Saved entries

+---+

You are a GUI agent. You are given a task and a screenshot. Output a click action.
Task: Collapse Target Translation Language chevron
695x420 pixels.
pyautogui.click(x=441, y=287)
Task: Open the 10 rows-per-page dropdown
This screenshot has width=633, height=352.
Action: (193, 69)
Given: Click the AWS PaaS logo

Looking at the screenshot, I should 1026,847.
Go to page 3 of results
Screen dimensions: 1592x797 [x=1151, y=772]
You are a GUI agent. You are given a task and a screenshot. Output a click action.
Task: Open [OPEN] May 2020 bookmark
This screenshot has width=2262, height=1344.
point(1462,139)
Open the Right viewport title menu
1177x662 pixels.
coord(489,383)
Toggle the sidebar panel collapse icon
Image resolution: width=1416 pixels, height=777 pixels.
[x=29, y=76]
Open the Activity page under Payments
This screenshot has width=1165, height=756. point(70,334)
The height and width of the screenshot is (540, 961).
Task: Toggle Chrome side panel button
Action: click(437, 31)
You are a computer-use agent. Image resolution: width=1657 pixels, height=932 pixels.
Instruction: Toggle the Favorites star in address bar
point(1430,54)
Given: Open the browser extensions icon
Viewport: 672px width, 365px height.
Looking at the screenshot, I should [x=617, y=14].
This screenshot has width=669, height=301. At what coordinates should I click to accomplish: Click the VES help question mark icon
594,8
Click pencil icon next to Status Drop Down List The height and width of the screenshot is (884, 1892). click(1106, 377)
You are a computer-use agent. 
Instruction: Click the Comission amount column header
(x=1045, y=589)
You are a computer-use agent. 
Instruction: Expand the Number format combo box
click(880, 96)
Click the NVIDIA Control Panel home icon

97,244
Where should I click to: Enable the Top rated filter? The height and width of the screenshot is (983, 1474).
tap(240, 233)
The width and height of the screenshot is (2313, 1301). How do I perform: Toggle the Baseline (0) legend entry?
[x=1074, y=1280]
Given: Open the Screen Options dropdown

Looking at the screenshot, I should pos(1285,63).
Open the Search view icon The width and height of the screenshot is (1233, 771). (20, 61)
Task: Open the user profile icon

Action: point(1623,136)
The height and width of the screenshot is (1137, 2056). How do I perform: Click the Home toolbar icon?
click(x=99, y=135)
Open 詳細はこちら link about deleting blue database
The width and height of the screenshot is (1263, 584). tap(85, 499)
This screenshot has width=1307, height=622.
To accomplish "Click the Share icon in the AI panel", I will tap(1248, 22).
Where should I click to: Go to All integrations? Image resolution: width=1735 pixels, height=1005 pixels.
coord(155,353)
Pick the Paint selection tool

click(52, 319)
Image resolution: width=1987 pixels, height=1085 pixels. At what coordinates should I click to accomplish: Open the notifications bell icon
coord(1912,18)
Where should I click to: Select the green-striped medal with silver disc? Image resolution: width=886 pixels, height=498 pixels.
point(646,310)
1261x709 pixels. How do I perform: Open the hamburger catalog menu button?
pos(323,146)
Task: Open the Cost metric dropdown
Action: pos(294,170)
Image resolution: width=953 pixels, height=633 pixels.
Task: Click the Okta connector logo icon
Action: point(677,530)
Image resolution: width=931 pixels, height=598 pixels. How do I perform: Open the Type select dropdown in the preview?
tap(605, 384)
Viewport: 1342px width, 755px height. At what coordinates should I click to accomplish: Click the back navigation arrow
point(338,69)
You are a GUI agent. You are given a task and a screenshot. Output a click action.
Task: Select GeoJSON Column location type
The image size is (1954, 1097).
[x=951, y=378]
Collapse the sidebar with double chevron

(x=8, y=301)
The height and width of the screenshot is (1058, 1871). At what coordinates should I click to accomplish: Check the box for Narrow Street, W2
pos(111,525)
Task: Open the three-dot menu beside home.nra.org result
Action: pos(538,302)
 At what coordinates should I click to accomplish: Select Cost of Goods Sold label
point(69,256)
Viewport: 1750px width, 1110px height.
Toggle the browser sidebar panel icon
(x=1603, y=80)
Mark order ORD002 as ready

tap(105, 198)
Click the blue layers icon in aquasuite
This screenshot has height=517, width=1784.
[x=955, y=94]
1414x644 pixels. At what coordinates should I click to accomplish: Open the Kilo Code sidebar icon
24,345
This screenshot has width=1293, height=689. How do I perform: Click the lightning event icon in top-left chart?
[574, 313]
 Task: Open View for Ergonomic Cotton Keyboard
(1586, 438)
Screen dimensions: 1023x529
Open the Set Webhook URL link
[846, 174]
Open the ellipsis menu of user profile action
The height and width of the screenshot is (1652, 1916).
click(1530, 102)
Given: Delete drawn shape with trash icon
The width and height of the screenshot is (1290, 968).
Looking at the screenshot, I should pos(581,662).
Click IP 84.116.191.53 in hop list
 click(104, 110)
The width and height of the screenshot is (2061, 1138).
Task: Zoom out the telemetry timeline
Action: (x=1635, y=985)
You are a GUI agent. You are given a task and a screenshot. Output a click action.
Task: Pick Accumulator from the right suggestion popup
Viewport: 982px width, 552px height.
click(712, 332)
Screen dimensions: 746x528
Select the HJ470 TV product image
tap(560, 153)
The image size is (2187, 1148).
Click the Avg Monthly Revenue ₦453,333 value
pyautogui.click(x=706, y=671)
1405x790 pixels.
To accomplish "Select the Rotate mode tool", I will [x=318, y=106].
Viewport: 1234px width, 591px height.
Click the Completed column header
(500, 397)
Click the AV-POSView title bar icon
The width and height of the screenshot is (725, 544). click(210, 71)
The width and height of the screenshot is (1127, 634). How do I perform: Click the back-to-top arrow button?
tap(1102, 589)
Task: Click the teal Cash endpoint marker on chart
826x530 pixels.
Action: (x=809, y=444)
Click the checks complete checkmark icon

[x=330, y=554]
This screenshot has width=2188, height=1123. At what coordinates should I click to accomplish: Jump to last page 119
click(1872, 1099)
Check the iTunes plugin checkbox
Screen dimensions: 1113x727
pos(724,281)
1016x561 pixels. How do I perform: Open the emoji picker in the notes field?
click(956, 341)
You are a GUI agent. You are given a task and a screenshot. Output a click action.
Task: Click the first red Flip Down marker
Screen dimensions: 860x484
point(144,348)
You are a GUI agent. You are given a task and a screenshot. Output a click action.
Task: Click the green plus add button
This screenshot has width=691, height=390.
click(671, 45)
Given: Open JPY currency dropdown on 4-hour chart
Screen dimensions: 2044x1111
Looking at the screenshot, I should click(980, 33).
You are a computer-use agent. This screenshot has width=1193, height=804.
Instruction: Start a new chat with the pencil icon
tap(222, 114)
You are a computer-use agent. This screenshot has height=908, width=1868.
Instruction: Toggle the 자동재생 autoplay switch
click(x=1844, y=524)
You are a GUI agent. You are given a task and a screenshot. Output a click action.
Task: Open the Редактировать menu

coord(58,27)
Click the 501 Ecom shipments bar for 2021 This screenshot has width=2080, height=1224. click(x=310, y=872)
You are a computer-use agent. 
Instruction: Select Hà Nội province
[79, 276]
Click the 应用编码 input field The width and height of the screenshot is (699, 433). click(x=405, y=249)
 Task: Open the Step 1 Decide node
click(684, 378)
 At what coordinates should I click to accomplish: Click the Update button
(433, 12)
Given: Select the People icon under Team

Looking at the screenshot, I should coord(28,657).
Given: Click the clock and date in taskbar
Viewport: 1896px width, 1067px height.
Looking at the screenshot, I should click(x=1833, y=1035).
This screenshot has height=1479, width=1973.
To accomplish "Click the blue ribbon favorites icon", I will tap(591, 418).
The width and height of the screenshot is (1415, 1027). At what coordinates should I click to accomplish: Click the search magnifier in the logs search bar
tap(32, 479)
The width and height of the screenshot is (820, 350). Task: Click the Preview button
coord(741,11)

+---+

* [TASK TO CARRY OUT] Repeat the lines above exactly.

* [WRITTEN SOLUTION]
You are a GUI agent. You are given a task and a screenshot. Output a click action.
Task: Collapse Target Translation Language chevron
695x420 pixels.
pyautogui.click(x=441, y=287)
Task: Open the 10 rows-per-page dropdown
This screenshot has width=633, height=352.
Action: (193, 69)
Given: Click the AWS PaaS logo

Looking at the screenshot, I should 1026,847.
Go to page 3 of results
Screen dimensions: 1592x797 [x=1151, y=772]
You are a GUI agent. You are given a task and a screenshot. Output a click action.
Task: Open [OPEN] May 2020 bookmark
This screenshot has width=2262, height=1344.
point(1462,139)
Open the Right viewport title menu
1177x662 pixels.
coord(489,383)
Toggle the sidebar panel collapse icon
Image resolution: width=1416 pixels, height=777 pixels.
[x=29, y=76]
Open the Activity page under Payments
This screenshot has width=1165, height=756. point(70,334)
The height and width of the screenshot is (540, 961).
Task: Toggle Chrome side panel button
Action: click(437, 31)
You are a computer-use agent. Image resolution: width=1657 pixels, height=932 pixels.
Instruction: Toggle the Favorites star in address bar
point(1430,54)
Given: Open the browser extensions icon
Viewport: 672px width, 365px height.
Looking at the screenshot, I should [x=617, y=14].
This screenshot has width=669, height=301. At what coordinates should I click to accomplish: Click the VES help question mark icon
594,8
Click pencil icon next to Status Drop Down List The height and width of the screenshot is (884, 1892). click(1106, 377)
You are a computer-use agent. 
Instruction: Click the Comission amount column header
(x=1045, y=589)
You are a computer-use agent. 
Instruction: Expand the Number format combo box
click(880, 96)
Click the NVIDIA Control Panel home icon

97,244
Where should I click to: Enable the Top rated filter? The height and width of the screenshot is (983, 1474).
tap(240, 233)
The width and height of the screenshot is (2313, 1301). How do I perform: Toggle the Baseline (0) legend entry?
[x=1074, y=1280]
Given: Open the Screen Options dropdown

Looking at the screenshot, I should pos(1285,63).
Open the Search view icon The width and height of the screenshot is (1233, 771). (20, 61)
Task: Open the user profile icon

Action: point(1623,136)
The height and width of the screenshot is (1137, 2056). How do I perform: Click the Home toolbar icon?
click(x=99, y=135)
Open 詳細はこちら link about deleting blue database
The width and height of the screenshot is (1263, 584). tap(85, 499)
This screenshot has width=1307, height=622.
To accomplish "Click the Share icon in the AI panel", I will tap(1248, 22).
Where should I click to: Go to All integrations? Image resolution: width=1735 pixels, height=1005 pixels.
coord(155,353)
Pick the Paint selection tool

click(52, 319)
Image resolution: width=1987 pixels, height=1085 pixels. At what coordinates should I click to accomplish: Open the notifications bell icon
coord(1912,18)
Where should I click to: Select the green-striped medal with silver disc? Image resolution: width=886 pixels, height=498 pixels.
point(646,310)
1261x709 pixels. How do I perform: Open the hamburger catalog menu button?
pos(323,146)
Task: Open the Cost metric dropdown
Action: pos(294,170)
Image resolution: width=953 pixels, height=633 pixels.
Task: Click the Okta connector logo icon
Action: point(677,530)
Image resolution: width=931 pixels, height=598 pixels. How do I perform: Open the Type select dropdown in the preview?
tap(605, 384)
Viewport: 1342px width, 755px height. At what coordinates should I click to accomplish: Click the back navigation arrow
point(338,69)
You are a GUI agent. You are given a task and a screenshot. Output a click action.
Task: Select GeoJSON Column location type
The image size is (1954, 1097).
[x=951, y=378]
Collapse the sidebar with double chevron

(x=8, y=301)
The height and width of the screenshot is (1058, 1871). At what coordinates should I click to accomplish: Check the box for Narrow Street, W2
pos(111,525)
Task: Open the three-dot menu beside home.nra.org result
Action: pos(538,302)
 At what coordinates should I click to accomplish: Select Cost of Goods Sold label
point(69,256)
Viewport: 1750px width, 1110px height.
Toggle the browser sidebar panel icon
(x=1603, y=80)
Mark order ORD002 as ready

tap(105, 198)
Click the blue layers icon in aquasuite
This screenshot has height=517, width=1784.
[x=955, y=94]
1414x644 pixels. At what coordinates should I click to accomplish: Open the Kilo Code sidebar icon
24,345
This screenshot has width=1293, height=689. How do I perform: Click the lightning event icon in top-left chart?
[574, 313]
 Task: Open View for Ergonomic Cotton Keyboard
(1586, 438)
Screen dimensions: 1023x529
Open the Set Webhook URL link
[846, 174]
Open the ellipsis menu of user profile action
The height and width of the screenshot is (1652, 1916).
click(1530, 102)
Given: Delete drawn shape with trash icon
The width and height of the screenshot is (1290, 968).
Looking at the screenshot, I should pos(581,662).
Click IP 84.116.191.53 in hop list
 click(104, 110)
The width and height of the screenshot is (2061, 1138).
Task: Zoom out the telemetry timeline
Action: (x=1635, y=985)
You are a GUI agent. You are given a task and a screenshot. Output a click action.
Task: Pick Accumulator from the right suggestion popup
Viewport: 982px width, 552px height.
click(712, 332)
Screen dimensions: 746x528
Select the HJ470 TV product image
tap(560, 153)
The image size is (2187, 1148).
Click the Avg Monthly Revenue ₦453,333 value
pyautogui.click(x=706, y=671)
1405x790 pixels.
To accomplish "Select the Rotate mode tool", I will [x=318, y=106].
Viewport: 1234px width, 591px height.
Click the Completed column header
(500, 397)
Click the AV-POSView title bar icon
The width and height of the screenshot is (725, 544). click(210, 71)
The width and height of the screenshot is (1127, 634). How do I perform: Click the back-to-top arrow button?
tap(1102, 589)
Task: Click the teal Cash endpoint marker on chart
826x530 pixels.
Action: (x=809, y=444)
Click the checks complete checkmark icon

[x=330, y=554]
This screenshot has width=2188, height=1123. At what coordinates should I click to accomplish: Jump to last page 119
click(1872, 1099)
Check the iTunes plugin checkbox
Screen dimensions: 1113x727
pos(724,281)
1016x561 pixels. How do I perform: Open the emoji picker in the notes field?
click(956, 341)
You are a GUI agent. You are given a task and a screenshot. Output a click action.
Task: Click the first red Flip Down marker
Screen dimensions: 860x484
point(144,348)
You are a GUI agent. You are given a task and a screenshot. Output a click action.
Task: Click the green plus add button
This screenshot has width=691, height=390.
click(671, 45)
Given: Open JPY currency dropdown on 4-hour chart
Screen dimensions: 2044x1111
Looking at the screenshot, I should click(980, 33).
You are a computer-use agent. This screenshot has width=1193, height=804.
Instruction: Start a new chat with the pencil icon
tap(222, 114)
You are a computer-use agent. This screenshot has height=908, width=1868.
Instruction: Toggle the 자동재생 autoplay switch
click(x=1844, y=524)
You are a GUI agent. You are given a task and a screenshot. Output a click action.
Task: Open the Редактировать menu

coord(58,27)
Click the 501 Ecom shipments bar for 2021 This screenshot has width=2080, height=1224. click(x=310, y=872)
You are a computer-use agent. 
Instruction: Select Hà Nội province
[79, 276]
Click the 应用编码 input field The width and height of the screenshot is (699, 433). click(x=405, y=249)
 Task: Open the Step 1 Decide node
click(684, 378)
 At what coordinates should I click to accomplish: Click the Update button
(433, 12)
Given: Select the People icon under Team

Looking at the screenshot, I should coord(28,657).
Given: Click the clock and date in taskbar
Viewport: 1896px width, 1067px height.
Looking at the screenshot, I should click(x=1833, y=1035).
This screenshot has height=1479, width=1973.
To accomplish "Click the blue ribbon favorites icon", I will tap(591, 418).
The width and height of the screenshot is (1415, 1027). At what coordinates should I click to accomplish: Click the search magnifier in the logs search bar
tap(32, 479)
The width and height of the screenshot is (820, 350). Task: Click the Preview button
coord(741,11)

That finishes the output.